Zorlu hayatlar, zorluklara karşı dirençli insanlar yetiştiriyor. Büyüdükçe zorlukların yaşanılan hayattan daha kolay olduğunu anlamaya başladım. Zorluklar, iradeye, azimle aşılıyor. Ancak baskı, şiddet, dayak aşılmıyor. Büyüdükçe dayak yememeyi öğrendim. Hatırlıyorum: Bir gün küçük kız kardeşimi dövmeye gelen babamın elinden tutmuş, “Bir daha kardeşimi döversen senin kemiklerini kırarım.” demiştim. Öyle sert bir şekilde söyledim ki gözlerime bakan babam korkarak geri çekilmişti. O günden itibaren evde dayak bitti. Demek ki itiraz önemliymiş. İnsanlar haksızlığa, zulme itiraz etmedikçe zalimlik sürüyor, zulüm sürüyor. Bu durum sadece bireysel insan ilişkilerinde böyle değil. Ailede, toplumda itirazlar yükselmedikçe zulüm yükseliyor. Özellikle devlet yöneticilerine karşı itirazlar yükselmedikçe zulüm alıp başını gidiyor. İşte görüyorsunuz. Avrupa’da gıdaya %5 zam geliyor. Toplum ayaklanıyor. Türkiye’de ise zamlar halkın umurunda değil. “Böyle gelmiş böyle gider.” kaderciliği Anadolu toplumunun yüreğine işlemiş. Anadolu tolumu değil %5, %500 zam gelse, hemen marketlere, toptancılara koşar, alabildiği kadar gıda maddesi alır. Çünkü daha fazla zam geleceğinden korkar. Korkularını yenip ayaklanmaz. Korkularını yenip Avrupalı insanlar gibi zamcı iktidarların canına okumaz. Korkularını yenip yalancı, madrabaz, çıkarcı, ikiyüzlü politikacılara karşı duramaz. Sürekli yağ çeker. Hani “Katiline âşık!” olmaktan söz edilir. Onun gibi “Anadolu toplumu zalimine âşık bir millettir.” Onun için Türkiye’de zamlar ayyuka çıksa, bütçeler yüzde yüz açık verse, cari açıklar her yıl açılsa, ülke borç batağında yüzse, her türlü felaket ülkenin kapısını çalsa, Anadolu toplumu “Rabbime şükürler olsun günümüze! Allah bizi daha beterinden korusun!” diye dua eder. Çünkü politikacılar, fikir adamları, din adamları, Türk felsefeciler halka bunu öğretmişlerdir. Anadolu toplumu şükrü bilen bir toplumdur. Şükürsüzlük Anadolu toplumuna yakışmaz. 
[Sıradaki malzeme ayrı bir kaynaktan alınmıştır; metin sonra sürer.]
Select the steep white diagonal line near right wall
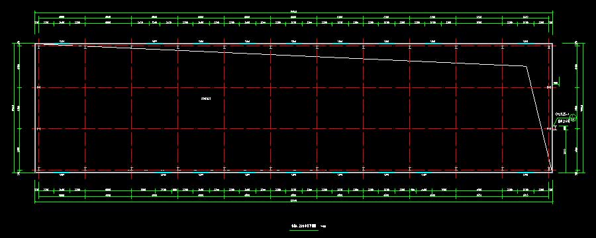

Eti senin kemiği benim diyen babaların yetiştirdiği toplum, politikacılarına âşıktır. Devletine âşıktır. Zulüm yapan zalimlerine âşıktır. Çünkü güçlü olanlar hak yemez, eğer bir şey yapıyorlarsa bir hikmeti vardır diye inanır. Hatta öyle ki kişiler ne kadar yalancı, ne kadar zalim, ne kadar güçlü olursa o kadar çok sevilir. Ast üst ilişkisi gibi daha güçlü, altındaki güçlüleri ezerek, toplumun en aşağısına kadar iner. Bu nedenle toplumun en aşağısı da kendinden üstteki tabakalara âşık olarak, taparak hayatını yaşar. Siz şiddeti işleyen dizilerin, filmlerin neden çok sevildiğini zannediyorsunuz? Toplumlar güce taparak yetiştirilmiştir. Okuldaki eğitimler, ailedeki eğitimler, iş hayatı, politika, devlet yönetimi ast üst ilişkisinde güce tapma esası taşır. Her üstteki alttaki için eti sizin kemiği bizim diye bakmaya başlar. İşte görüyorsunuz, gençlik konularını ele alan diziler çekiliyor. Okullarda zenginlerin şımarık, terbiyesiz, arsız çocukları, fakir, yoksul, zayıf ailelerinin çocuklarıyla alay ediyorlar, dövüyorlar, ellerinde ne varsa alıyorlar, suçlanan alay edilen, dövülen, elinden her şeyi alınan fakir, yoksul, zayıflar oluyor. Öğretmenler, okul yöneticileri, aile birlikleri hemen onları suçluyor. Kendi çocuklarında hiçbir kabahat bulmuyorlar. Çünkü bilinçaltlarında güçlü olanların zayıfları ezmeye hakkı vardır. Güçlü olanların zayıfların ellerinden her şeyi alma hakları vardır. Böyle bir bilgi, böyle bir bilinç daha çocukken yerleştiriliyor. Büyüyünce düzenin de böyle işlediğini görüyorsunuz. Güçlüler ezip geçiyor. Mahkemelerdeki avukatların zenginleri savunma argümanına bakınız. “Efendim suçlanan falanca kişi ülkenin namusuyla kazanan, vergisini veren şerefli biridir. Saygınlığı ortadadır.” Sanki karşı taraftaki Türkiye Cumhuriyeti vatandaşı için şöyle diyor: “Para kazanmaz. Zengin değil. Dolayısıyla vergisini vermez. Vergisini vermediği için şerefli değildir. Saygınlığı yoktur. Pespaye biridir. Böyle birinin yasalarda ne hakkı olsun ki?” Bu bakış tarzının nasıl oluştuğuna, nasıl geliştiğine dair bir bilginiz var mı? 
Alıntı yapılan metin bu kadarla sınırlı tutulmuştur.